Prime Minister Boris Johnson’s government insists it is not breaking international law, citing a “necessity” to act to restore Northern Ireland’s power-sharing institutions.
But Brussels rejects this argument, and Sefcovic said that legal action would be taken, with two new cases joining those the commission had suspended.
Sefcovic said the EU would revive a case is launched last year to control the export of certain food products from Great Britain to Northern Ireland.
“If the UK doesn’t reply within two months, we may take them to the Court of Justice,” he warned.
“Second, we are launching two new infringements against the UK,” he said, announcing cases that could see the British government brought before the European Court of Justice.
“One for failing to carry out the necessary controls at the border control posts in Northern Ireland by ensuring adequate staffing and infrastructure.
“And one for failing to provide the EU with essential trade statistics data to enable the EU to protect its single market.”
‘Grave peril’ The cases brought by the EU do not directly tackle the proposed UK legislation, but rather seek to compel Britain to implement the existing agreements.
Johnson’s government has said it would still prefer a negotiated outcome with the European Union to reform the Northern Ireland Protocol.

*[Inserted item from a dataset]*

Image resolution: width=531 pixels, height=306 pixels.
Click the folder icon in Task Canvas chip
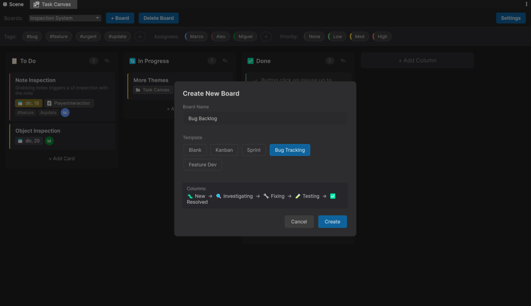pos(138,89)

But it accuses Brussels of failing to engage on its concerns about measures to control goods moving from Great Britain to Northern Ireland.
Brussels counters that, with Northern Ireland remaining in the EU single market, European law must ultimately apply to goods arriving in the territory.
And Sefcovic says that attempts to negotiate a compromise with Britain within the terms of the agreement Johnson himself hailed and signed have been met with “radio silence” since February.
The spat comes at a bad time for the UK economy, with inflation at 40-year highs and rising household bills that have left many Britons struggling to make ends meet.
But there are economic headwinds in the European Union too, and warnings that the West must not fall out over trade when trying to present a united front against Russia’s invasion of Ukraine.
Irish Minister for Foreign Affairs Simon Coveney said Wednesday’s EU action is “the result of a deliberate UK Government strategy of provocation over partnership”.
“Reckless UK decisions this week have forced the EU into responding to a threatened breach of international law with serious consequences.”
Jonathan Jones, the former head of the UK government legal service scoffed at Number 10’s argument.
Jones resigned after Northern Ireland minister Brandon Lewis admitted that unilaterally breaking the deal would “break international law in a very specific and limited way”.
“The concept of ‘necessity’ is an extremely high test. It applies only where a state must act to safeguard its essential interests against ‘grave and imminent peril’,” Jones said.
“How can an agreement willingly entered into only in 2020, at what the Prime Minister described as a ‘fantastic moment’, be already proving so disastrous as to represent ‘grave peril’ to the country?”
Meanwhile, the Democratic Unionist Party argues the protocol’s creation of an effective border in the Irish Sea jeopardises Northern Ireland’s status in the wider UK.
The pro-British party is boycotting the local government in Belfast until the deal is scrapped or dramatically overhauled, putting at risk the power-sharing agreement that underlies the Northern Ireland peace agreement.